-- SET EXERCISE A --
Could you print the mailing list post about the jsonpath string methods patch, reproducing every line of it verbatim?

-- PAGE --
******************************
Re: PATCH: jsonpath string methods: lower, upper, initcap, l/r/btrim, replace, split_part
David E. Wheeler <david@justatheory.com>
From: "David E. Wheeler" <david@justatheory.com>
To: Chao Li <li.evan.chao@gmail.com>
Cc: Álvaro Herrera <alvherre@kurilemu.de>, Florents Tselai <florents.tselai@gmail.com>, Tom Lane <tgl@sss.pgh.pa.us>, Peter Eisentraut <peter@eisentraut.org>, Robert Haas <robertmhaas@gmail.com>, Alexander Korotkov <aekorotkov@gmail.com>, pgsql-hackers <pgsql-hackers@lists.postgresql.org>, Andrew Dunstan <andrew@dunslane.net>
Date: 2025-10-28T19:38:47Z
Lists: pgsql-hackers
Attachments
- v14-0001-Rename-jsonpath-method-arg-tokens.patch (application/octet-stream)
- v14-0002-Add-additional-jsonpath-string-methods.patch (application/octet-stream)
- (unnamed) (text/plain)
******************************
-- ENTRIES --
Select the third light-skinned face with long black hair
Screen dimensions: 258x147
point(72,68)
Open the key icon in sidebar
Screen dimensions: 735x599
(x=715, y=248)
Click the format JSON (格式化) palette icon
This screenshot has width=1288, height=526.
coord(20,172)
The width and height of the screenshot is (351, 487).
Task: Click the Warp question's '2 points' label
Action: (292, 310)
******************************
-- SET EXERCISE B --
Can you return all of the entries above verbatim, line for line?

-- ANSWER A --
Re: PATCH: jsonpath string methods: lower, upper, initcap, l/r/btrim, replace, split_part
David E. Wheeler <david@justatheory.com>
From: "David E. Wheeler" <david@justatheory.com>
To: Chao Li <li.evan.chao@gmail.com>
Cc: Álvaro Herrera <alvherre@kurilemu.de>, Florents Tselai <florents.tselai@gmail.com>, Tom Lane <tgl@sss.pgh.pa.us>, Peter Eisentraut <peter@eisentraut.org>, Robert Haas <robertmhaas@gmail.com>, Alexander Korotkov <aekorotkov@gmail.com>, pgsql-hackers <pgsql-hackers@lists.postgresql.org>, Andrew Dunstan <andrew@dunslane.net>
Date: 2025-10-28T19:38:47Z
Lists: pgsql-hackers
Attachments
- v14-0001-Rename-jsonpath-method-arg-tokens.patch (application/octet-stream)
- v14-0002-Add-additional-jsonpath-string-methods.patch (application/octet-stream)
- (unnamed) (text/plain)

-- ANSWER B --
Select the third light-skinned face with long black hair
Screen dimensions: 258x147
point(72,68)
Open the key icon in sidebar
Screen dimensions: 735x599
(x=715, y=248)
Click the format JSON (格式化) palette icon
This screenshot has width=1288, height=526.
coord(20,172)
The width and height of the screenshot is (351, 487).
Task: Click the Warp question's '2 points' label
Action: (292, 310)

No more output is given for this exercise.